### Exercise details
Transcribe the data below verbatim from the line with "Task: Open Settings via Cheat Engine logo" to the line with "Given: Open options menu for copa sul entry". Include both of those lines.

### Exercise materials

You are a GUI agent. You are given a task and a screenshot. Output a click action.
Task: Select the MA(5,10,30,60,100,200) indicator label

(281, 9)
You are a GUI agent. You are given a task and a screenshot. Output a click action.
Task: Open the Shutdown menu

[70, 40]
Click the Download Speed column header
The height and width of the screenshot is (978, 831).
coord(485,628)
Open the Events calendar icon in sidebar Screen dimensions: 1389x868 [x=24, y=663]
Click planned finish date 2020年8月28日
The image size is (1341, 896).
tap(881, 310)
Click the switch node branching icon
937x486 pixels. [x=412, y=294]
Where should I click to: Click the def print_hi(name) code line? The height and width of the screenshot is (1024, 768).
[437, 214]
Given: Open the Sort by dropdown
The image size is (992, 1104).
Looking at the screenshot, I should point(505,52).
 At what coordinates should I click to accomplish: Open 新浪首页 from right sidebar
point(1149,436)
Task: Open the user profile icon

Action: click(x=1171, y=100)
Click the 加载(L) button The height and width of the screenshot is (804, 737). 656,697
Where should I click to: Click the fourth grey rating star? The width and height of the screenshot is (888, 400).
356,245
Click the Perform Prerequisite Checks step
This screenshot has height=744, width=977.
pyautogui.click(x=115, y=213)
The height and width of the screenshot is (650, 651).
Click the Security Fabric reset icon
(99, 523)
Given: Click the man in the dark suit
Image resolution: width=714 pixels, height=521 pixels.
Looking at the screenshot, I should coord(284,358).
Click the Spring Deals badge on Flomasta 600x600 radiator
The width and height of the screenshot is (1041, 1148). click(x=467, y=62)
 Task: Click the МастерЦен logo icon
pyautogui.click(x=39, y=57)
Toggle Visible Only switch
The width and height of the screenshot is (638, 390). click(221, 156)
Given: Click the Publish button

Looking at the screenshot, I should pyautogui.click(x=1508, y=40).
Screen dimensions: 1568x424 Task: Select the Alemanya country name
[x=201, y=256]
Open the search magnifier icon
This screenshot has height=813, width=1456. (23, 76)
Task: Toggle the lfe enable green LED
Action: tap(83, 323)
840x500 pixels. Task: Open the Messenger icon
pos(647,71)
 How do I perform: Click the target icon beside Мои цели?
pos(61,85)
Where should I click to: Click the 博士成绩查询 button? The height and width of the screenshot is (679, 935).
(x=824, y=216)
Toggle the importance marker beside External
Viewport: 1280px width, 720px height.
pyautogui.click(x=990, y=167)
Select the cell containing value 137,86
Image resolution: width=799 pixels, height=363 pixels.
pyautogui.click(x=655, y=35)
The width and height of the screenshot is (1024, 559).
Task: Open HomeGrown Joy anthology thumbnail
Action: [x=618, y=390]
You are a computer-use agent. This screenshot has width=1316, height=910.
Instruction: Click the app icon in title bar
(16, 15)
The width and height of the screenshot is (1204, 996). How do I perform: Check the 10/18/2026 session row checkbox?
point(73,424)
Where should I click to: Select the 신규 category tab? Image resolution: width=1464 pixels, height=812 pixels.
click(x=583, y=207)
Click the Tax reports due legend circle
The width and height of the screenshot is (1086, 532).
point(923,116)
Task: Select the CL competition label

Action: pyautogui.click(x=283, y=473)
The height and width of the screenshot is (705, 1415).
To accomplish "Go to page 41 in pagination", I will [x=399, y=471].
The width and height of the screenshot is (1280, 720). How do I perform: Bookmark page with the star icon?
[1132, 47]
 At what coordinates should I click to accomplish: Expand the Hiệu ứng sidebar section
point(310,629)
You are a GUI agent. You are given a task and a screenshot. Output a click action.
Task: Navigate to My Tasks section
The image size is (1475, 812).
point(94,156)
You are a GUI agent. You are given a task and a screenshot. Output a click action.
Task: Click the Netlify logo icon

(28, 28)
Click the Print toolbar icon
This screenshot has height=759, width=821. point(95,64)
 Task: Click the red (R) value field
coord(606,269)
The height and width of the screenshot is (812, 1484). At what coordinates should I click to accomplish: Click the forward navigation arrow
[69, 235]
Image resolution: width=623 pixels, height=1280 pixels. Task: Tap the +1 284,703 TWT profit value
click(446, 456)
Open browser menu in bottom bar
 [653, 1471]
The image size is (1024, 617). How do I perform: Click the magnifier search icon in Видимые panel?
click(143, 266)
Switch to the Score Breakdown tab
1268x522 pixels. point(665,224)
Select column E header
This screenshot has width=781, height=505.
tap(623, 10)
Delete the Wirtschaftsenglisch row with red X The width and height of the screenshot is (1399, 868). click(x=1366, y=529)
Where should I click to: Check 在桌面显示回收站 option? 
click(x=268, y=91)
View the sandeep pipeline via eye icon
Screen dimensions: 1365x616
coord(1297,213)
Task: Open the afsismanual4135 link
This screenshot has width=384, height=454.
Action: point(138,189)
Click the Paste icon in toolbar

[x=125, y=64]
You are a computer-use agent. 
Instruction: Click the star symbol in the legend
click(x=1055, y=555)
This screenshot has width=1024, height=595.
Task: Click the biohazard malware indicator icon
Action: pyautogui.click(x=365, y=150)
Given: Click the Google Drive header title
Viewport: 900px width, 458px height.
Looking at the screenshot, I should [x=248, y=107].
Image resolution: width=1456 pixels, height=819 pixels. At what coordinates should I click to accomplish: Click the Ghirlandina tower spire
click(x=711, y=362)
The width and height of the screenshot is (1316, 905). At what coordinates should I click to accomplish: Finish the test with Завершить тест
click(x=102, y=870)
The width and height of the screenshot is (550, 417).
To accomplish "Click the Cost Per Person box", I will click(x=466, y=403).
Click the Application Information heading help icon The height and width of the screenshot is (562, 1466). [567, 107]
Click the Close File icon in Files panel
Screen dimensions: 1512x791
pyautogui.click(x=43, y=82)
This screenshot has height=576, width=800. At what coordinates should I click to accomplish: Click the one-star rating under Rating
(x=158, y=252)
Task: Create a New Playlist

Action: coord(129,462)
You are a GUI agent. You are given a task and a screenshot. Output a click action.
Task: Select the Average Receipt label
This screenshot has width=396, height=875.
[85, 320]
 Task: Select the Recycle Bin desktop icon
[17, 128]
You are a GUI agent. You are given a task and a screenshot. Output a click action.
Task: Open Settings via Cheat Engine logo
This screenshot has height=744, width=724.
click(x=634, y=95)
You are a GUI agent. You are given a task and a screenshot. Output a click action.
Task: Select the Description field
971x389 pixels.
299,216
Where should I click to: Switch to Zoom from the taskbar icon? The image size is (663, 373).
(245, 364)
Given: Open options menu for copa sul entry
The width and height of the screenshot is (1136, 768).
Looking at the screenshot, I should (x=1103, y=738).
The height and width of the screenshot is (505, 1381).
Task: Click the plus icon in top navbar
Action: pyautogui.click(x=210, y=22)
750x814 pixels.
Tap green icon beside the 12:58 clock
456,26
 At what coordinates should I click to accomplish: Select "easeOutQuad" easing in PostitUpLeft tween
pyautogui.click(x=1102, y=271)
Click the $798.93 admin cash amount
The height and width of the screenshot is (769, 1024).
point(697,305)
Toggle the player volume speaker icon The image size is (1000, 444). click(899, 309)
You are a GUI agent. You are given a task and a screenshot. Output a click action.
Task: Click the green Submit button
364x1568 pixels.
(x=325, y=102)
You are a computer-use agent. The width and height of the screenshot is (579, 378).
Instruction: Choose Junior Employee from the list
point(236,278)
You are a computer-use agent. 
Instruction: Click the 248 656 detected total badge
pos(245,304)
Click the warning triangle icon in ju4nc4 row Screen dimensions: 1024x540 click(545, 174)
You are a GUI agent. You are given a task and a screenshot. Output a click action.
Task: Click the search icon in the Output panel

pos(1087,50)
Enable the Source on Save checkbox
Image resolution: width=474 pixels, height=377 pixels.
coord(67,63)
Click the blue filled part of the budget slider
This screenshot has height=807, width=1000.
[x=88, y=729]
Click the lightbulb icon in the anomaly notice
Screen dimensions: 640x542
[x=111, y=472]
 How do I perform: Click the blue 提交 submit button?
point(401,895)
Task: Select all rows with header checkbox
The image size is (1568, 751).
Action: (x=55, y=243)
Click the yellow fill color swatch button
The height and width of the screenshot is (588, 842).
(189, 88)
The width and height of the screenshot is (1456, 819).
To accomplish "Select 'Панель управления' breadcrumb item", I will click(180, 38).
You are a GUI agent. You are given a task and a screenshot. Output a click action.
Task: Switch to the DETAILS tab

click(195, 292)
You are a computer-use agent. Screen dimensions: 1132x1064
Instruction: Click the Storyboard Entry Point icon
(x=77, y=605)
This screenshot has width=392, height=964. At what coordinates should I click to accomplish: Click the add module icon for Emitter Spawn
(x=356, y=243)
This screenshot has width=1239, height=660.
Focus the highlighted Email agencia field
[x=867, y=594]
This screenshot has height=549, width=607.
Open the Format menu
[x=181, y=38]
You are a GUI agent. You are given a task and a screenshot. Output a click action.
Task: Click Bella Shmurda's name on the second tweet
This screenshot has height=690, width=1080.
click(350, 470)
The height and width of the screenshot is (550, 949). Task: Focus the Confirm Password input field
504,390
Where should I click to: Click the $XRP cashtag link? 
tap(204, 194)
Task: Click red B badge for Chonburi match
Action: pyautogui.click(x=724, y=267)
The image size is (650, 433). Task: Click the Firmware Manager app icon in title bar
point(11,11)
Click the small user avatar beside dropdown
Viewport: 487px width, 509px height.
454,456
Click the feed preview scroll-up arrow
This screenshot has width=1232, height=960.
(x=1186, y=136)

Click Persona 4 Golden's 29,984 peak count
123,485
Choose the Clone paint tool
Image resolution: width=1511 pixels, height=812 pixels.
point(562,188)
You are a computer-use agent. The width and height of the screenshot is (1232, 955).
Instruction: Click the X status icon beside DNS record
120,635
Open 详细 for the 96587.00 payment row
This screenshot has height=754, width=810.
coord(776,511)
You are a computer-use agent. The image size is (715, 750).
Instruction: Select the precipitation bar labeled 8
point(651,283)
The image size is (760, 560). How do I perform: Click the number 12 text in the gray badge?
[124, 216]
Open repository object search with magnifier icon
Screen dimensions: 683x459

### Written response
Task: Open Settings via Cheat Engine logo
This screenshot has height=744, width=724.
click(x=634, y=95)
You are a GUI agent. You are given a task and a screenshot. Output a click action.
Task: Select the Description field
971x389 pixels.
299,216
Where should I click to: Switch to Zoom from the taskbar icon? The image size is (663, 373).
(245, 364)
Given: Open options menu for copa sul entry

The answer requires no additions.